> **What to work on**
A - Duplicate the dream argument passage from "7. If I can't" up to and including "of waking experiences.".
B - Report how many lines of the listing contain the string "Task". Reply with the number alone.

> **Extract provided**
◇ ◇ ◇ ◇ ◇ ◇ ◇

Here is David and Jean Blumenfeld's version of the argument:
1. I have had dreams which were experientially indistinguishable from waking experiences. (This loosely corresponds to step 2 in our earlier formulation of the argument, when we were discussing the First Meditation.)
2. So the qualitative character of my experience does not guarantee that I'm now not dreaming.
3. If the qualitative character of my experience does not guarantee that I'm now not dreaming, then I can't know that I'm now not dreaming.
4. So, from 2 and 3, I can't know that I'm now not dreaming. (This is step 3a in our earlier formulation of the argument.)
5. If I can't know that I'm now not dreaming, then I can't know that I'm not always dreaming.
6. So, from 4 and 5, I can't know that I'm not always dreaming. (This is step 3b in our earlier formulation.)
7. If I can't know that I'm not always dreaming, then I can't know to be true any belief about the external world which is based on my experience. (This loosely corresponds to step 4 in our earlier formulation of the argument.)
8. So, from 6 and 7, I can't know to be true any belief about the external world which is based on my experience.
The Blumenfelds defend the skeptic's argument against the following objections:
Austin rejects premise 1.
Austin denies that dreams are experientially indistinguishable from waking experiences. He argues for this as follows: we have the expression "a dream-like quality." This expression would have no use unless there was some special quality that dream experiences had and waking experiences lacked. But clearly the expression does have a use. Hence, the qualitative character of dreams must be quite different from that of waking experiences.

◇ ◇ ◇ ◇ ◇ ◇ ◇

> **Listed entries**
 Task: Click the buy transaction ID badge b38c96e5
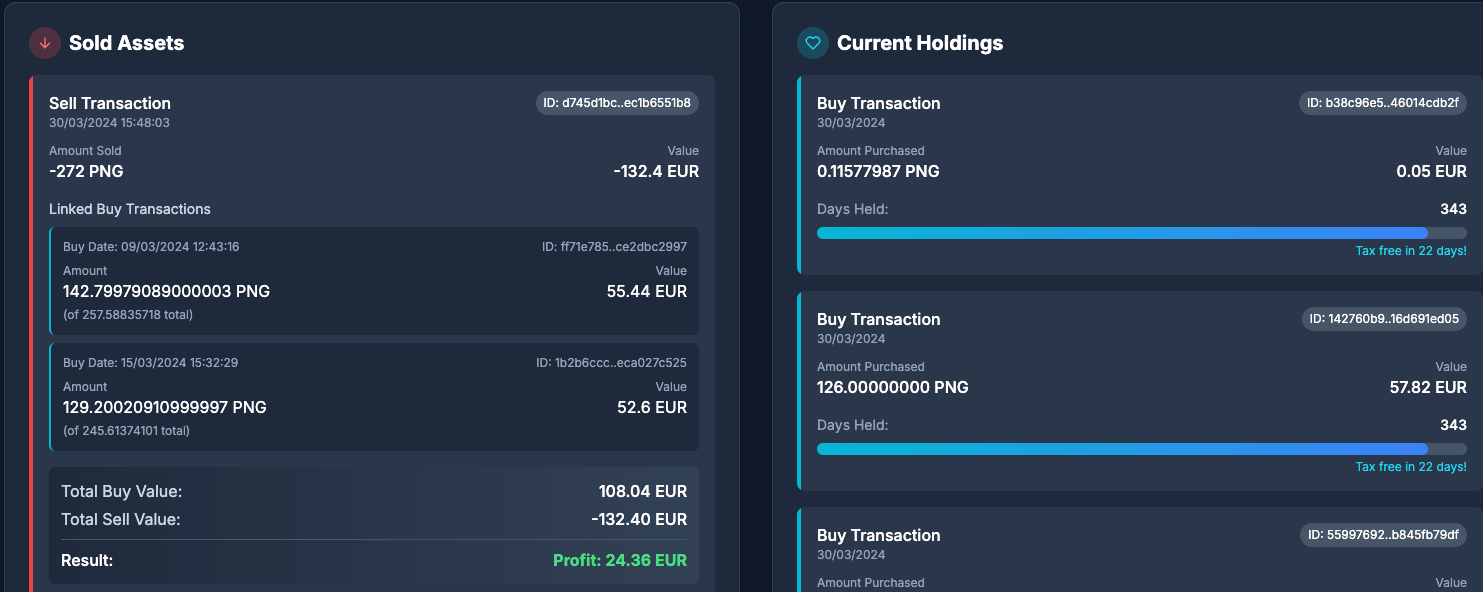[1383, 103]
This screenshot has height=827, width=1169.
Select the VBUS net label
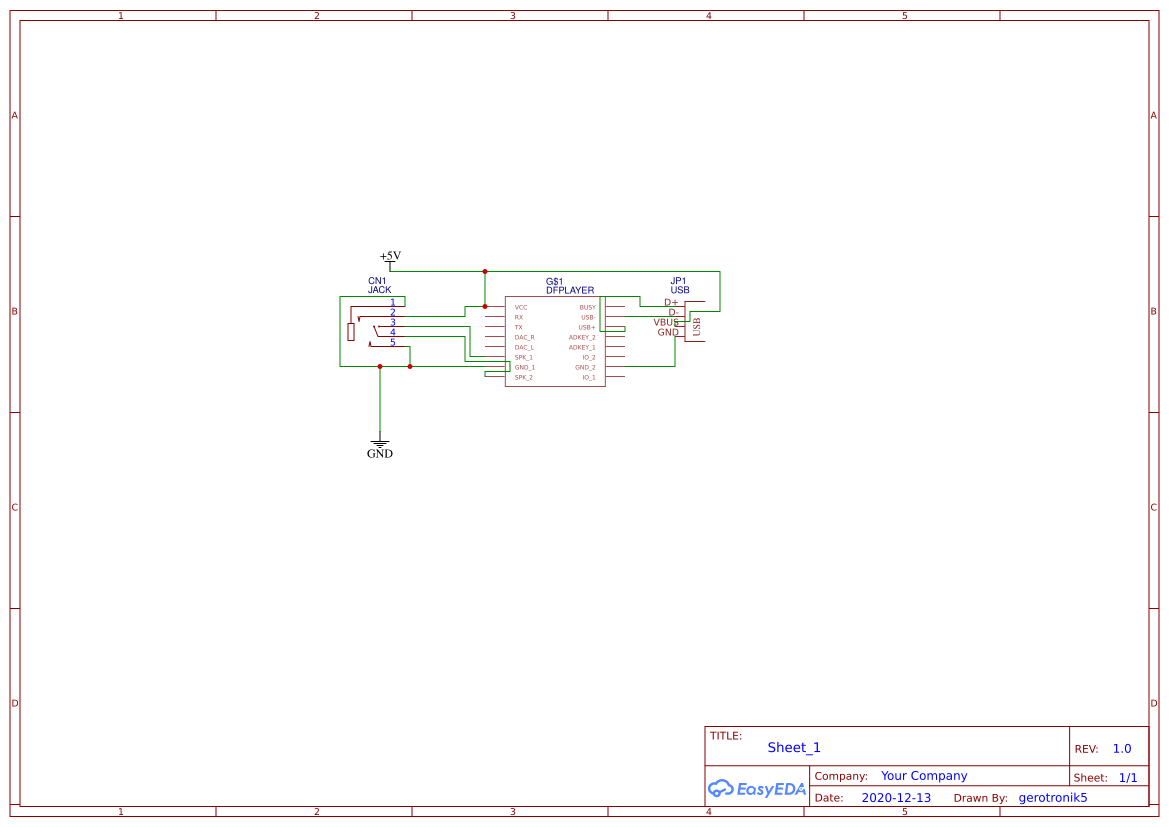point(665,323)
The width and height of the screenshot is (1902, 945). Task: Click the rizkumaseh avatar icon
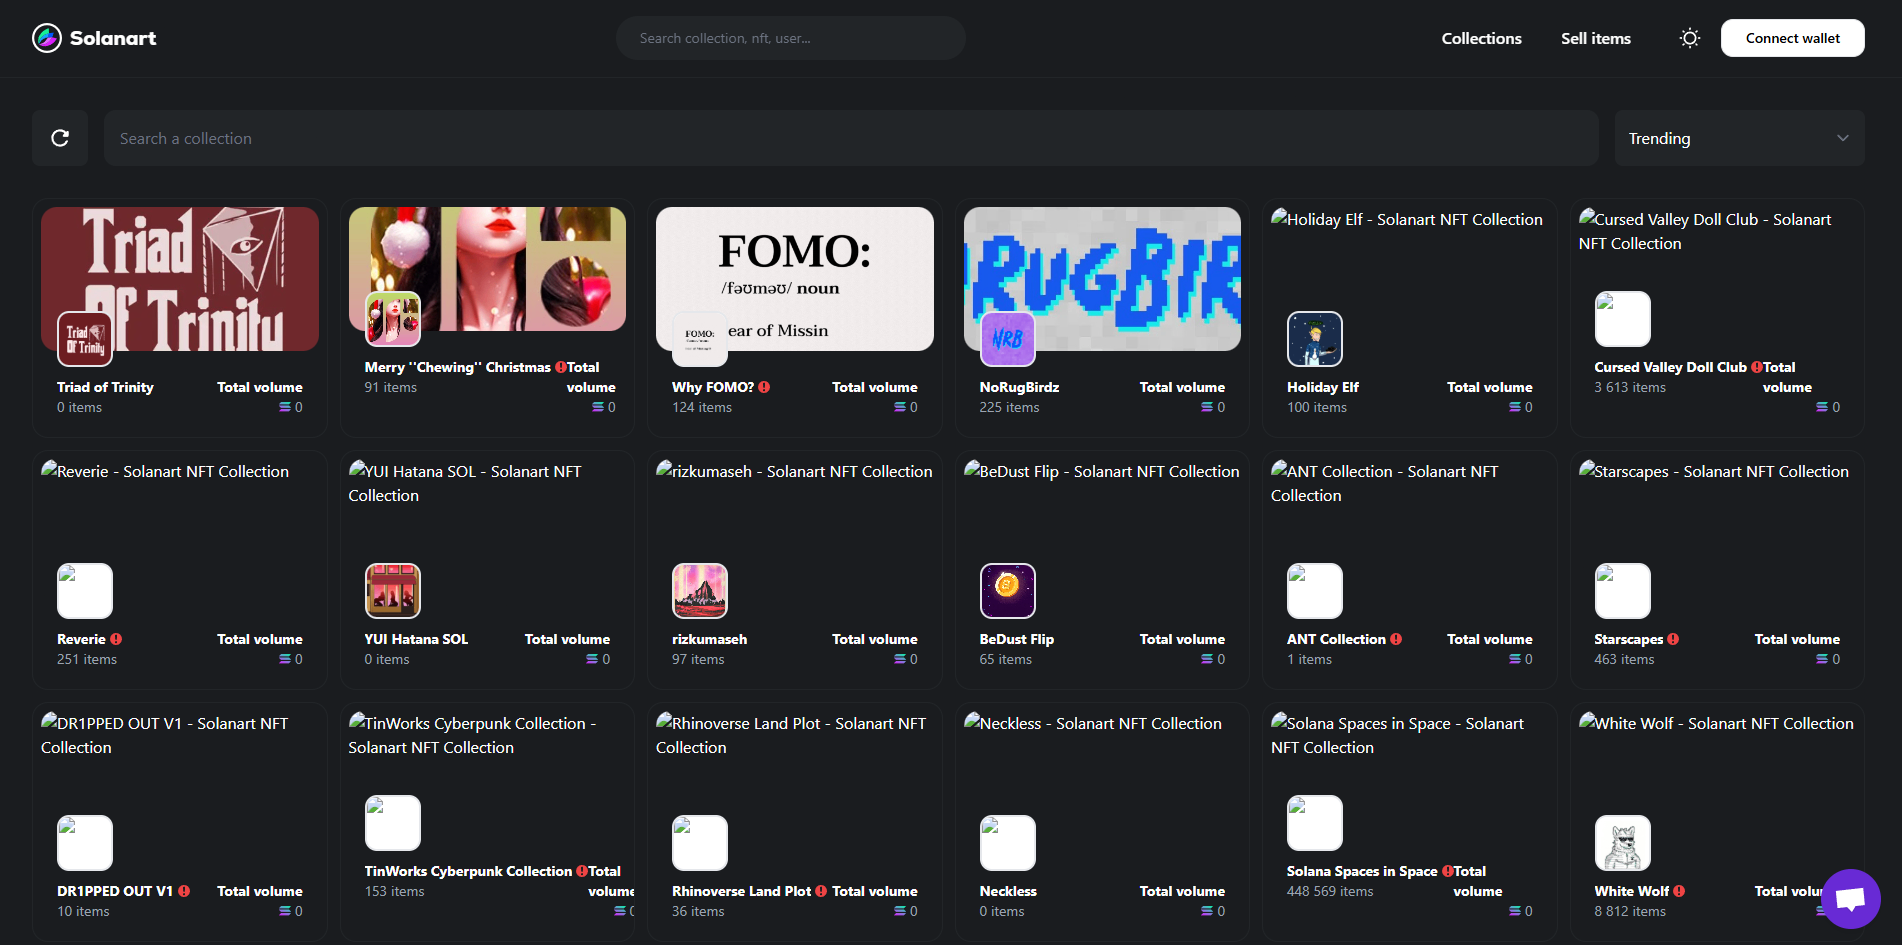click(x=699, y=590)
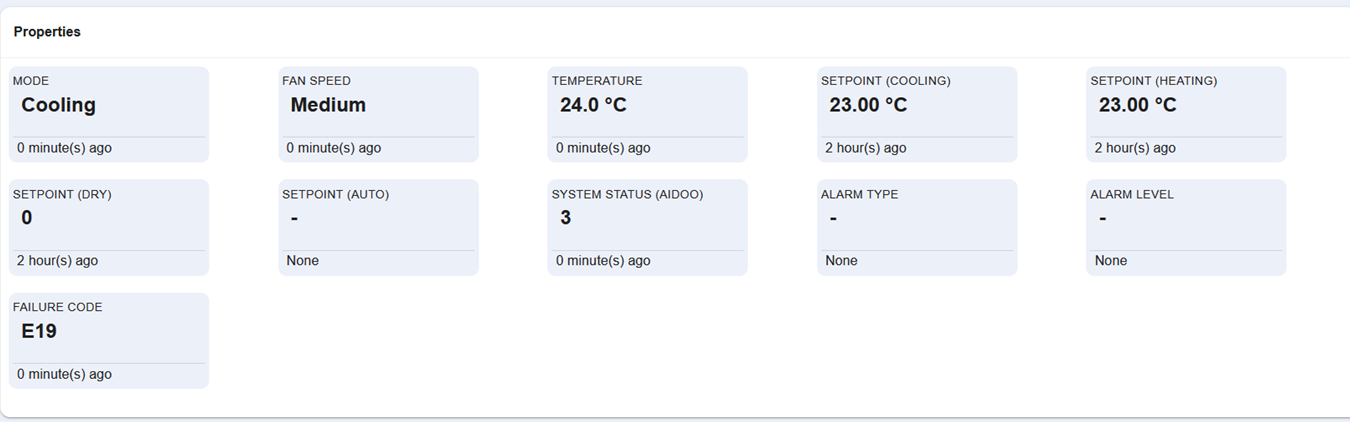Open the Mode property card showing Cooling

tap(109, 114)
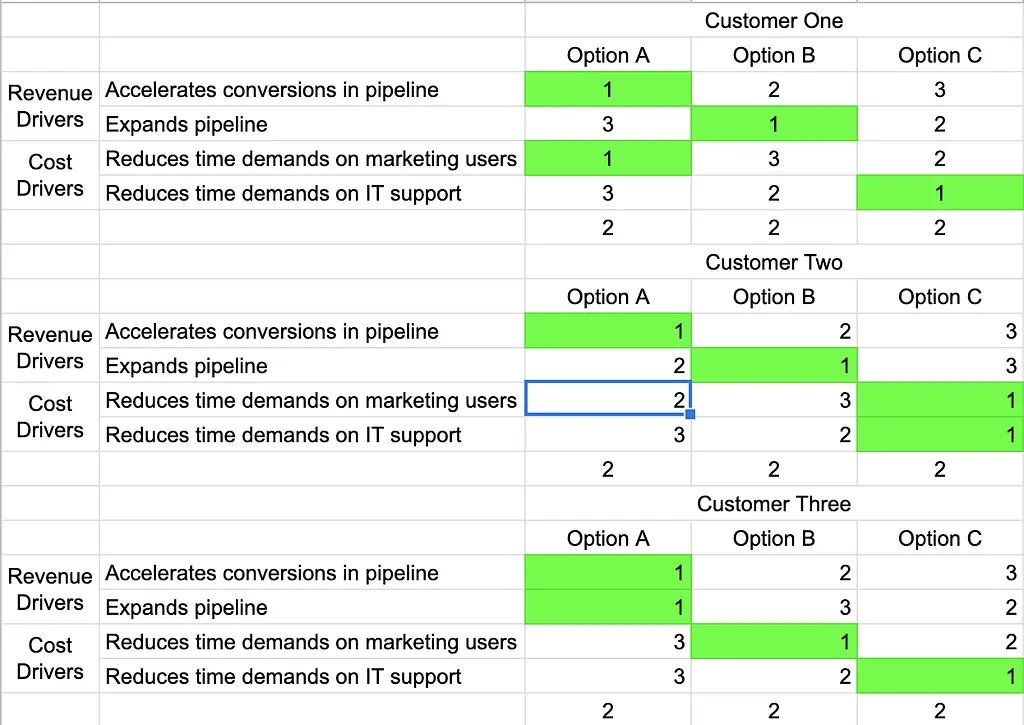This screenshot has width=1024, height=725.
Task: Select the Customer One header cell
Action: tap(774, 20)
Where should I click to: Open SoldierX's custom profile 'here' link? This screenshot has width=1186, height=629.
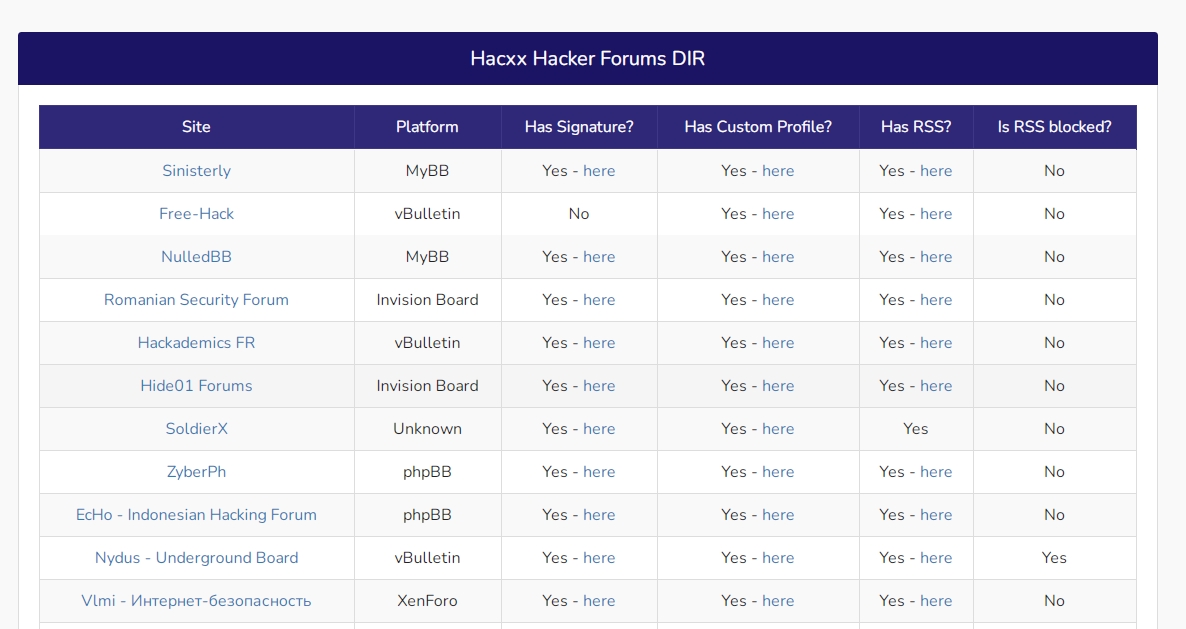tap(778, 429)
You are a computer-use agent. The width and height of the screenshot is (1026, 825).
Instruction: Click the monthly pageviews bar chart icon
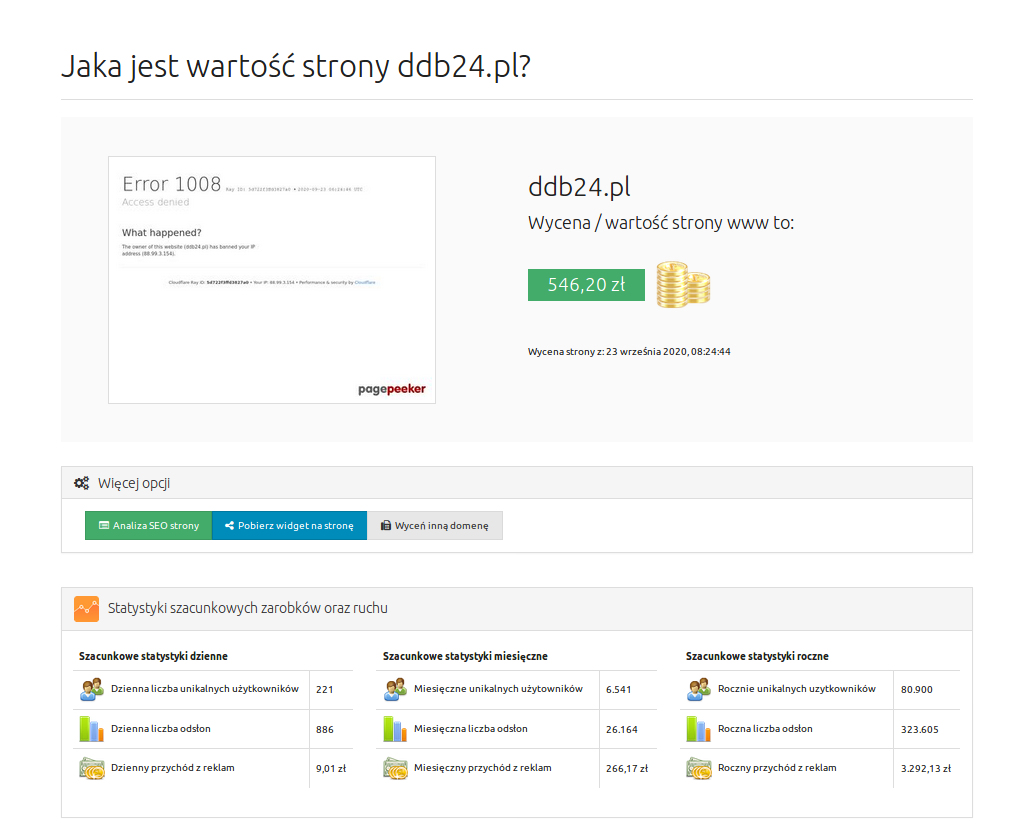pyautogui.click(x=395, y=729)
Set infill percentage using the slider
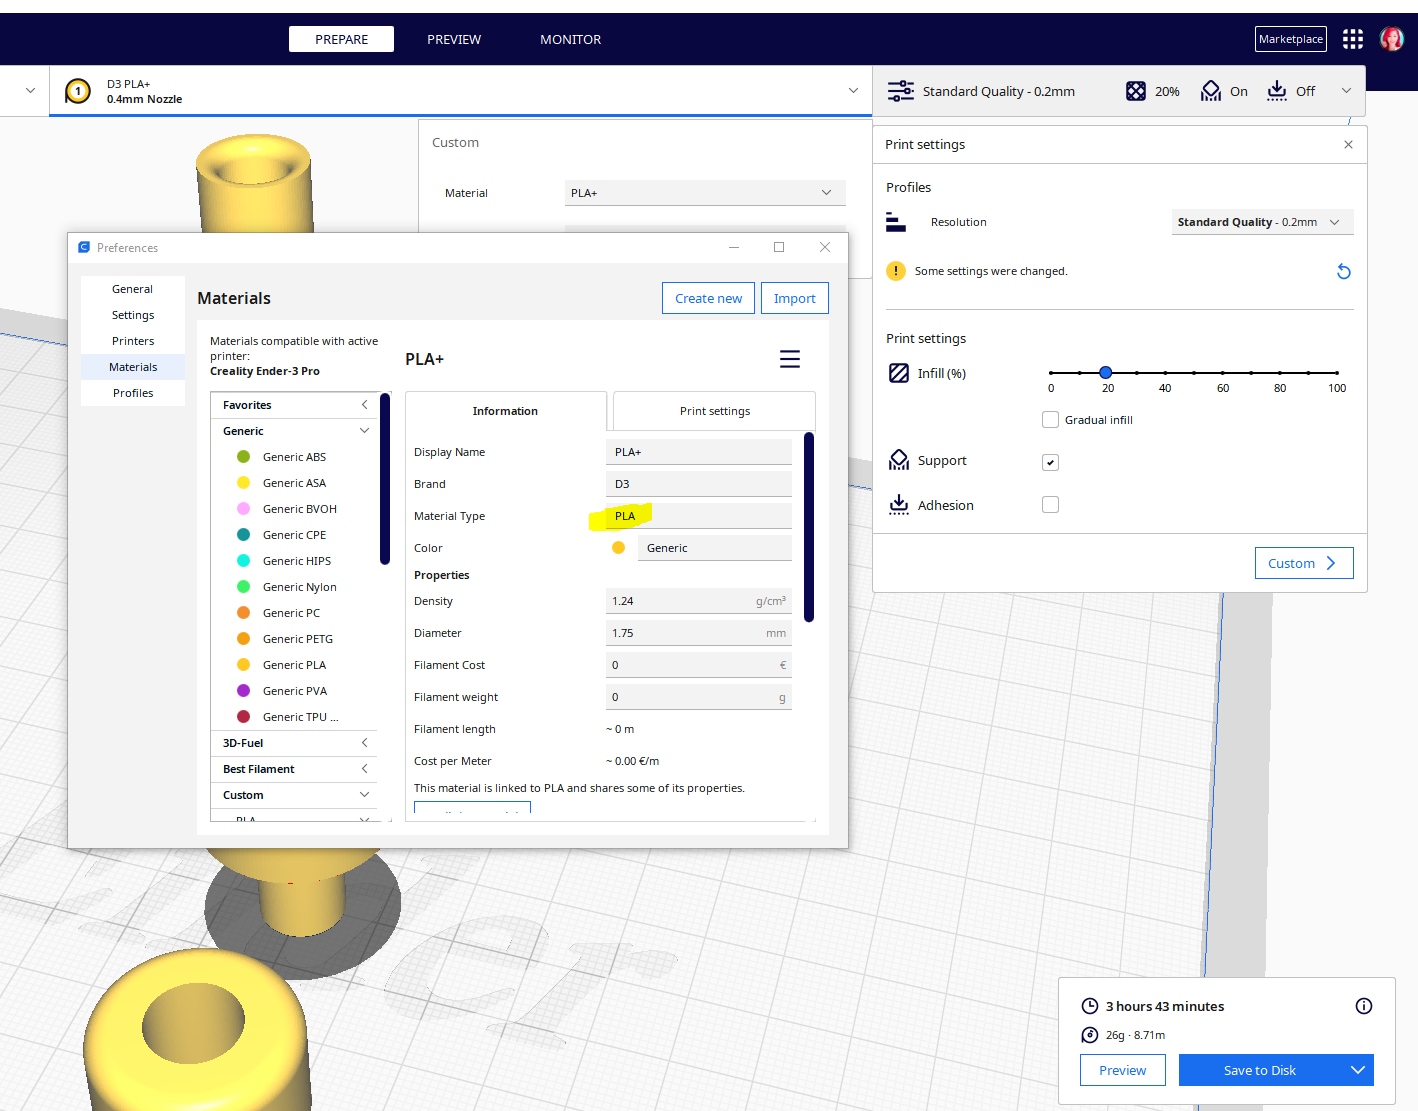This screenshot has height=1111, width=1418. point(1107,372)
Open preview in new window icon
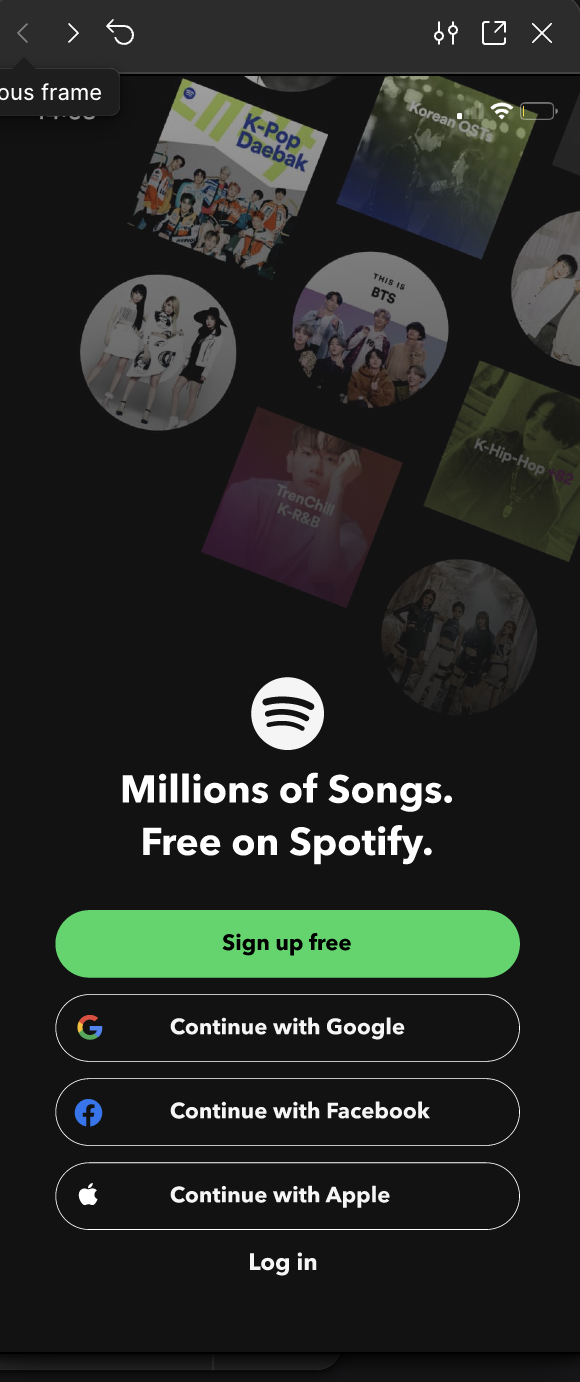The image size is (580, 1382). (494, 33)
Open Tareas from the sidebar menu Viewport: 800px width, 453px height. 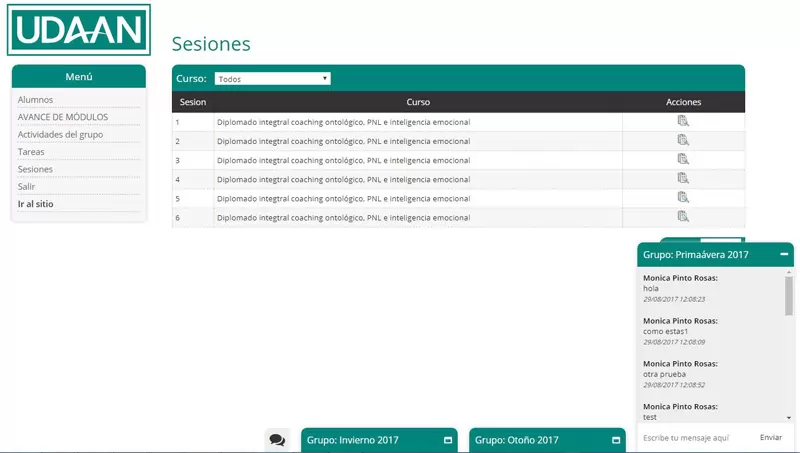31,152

◇ ◇ ◇ ◇ ◇ ◇ ◇

> **Solutions in order**
A -
7. If I can't know that I'm not always dreaming, then I can't know to be true any belief about the external world which is based on my experience. (This loosely corresponds to step 4 in our earlier formulation of the argument.)
8. So, from 6 and 7, I can't know to be true any belief about the external world which is based on my experience.
The Blumenfelds defend the skeptic's argument against the following objections:
Austin rejects premise 1.
Austin denies that dreams are experientially indistinguishable from waking experiences. He argues for this as follows: we have the expression "a dream-like quality." This expression would have no use unless there was some special quality that dream experiences had and waking experiences lacked. But clearly the expression does have a use. Hence, the qualitative character of dreams must be quite different from that of waking experiences.

B - 3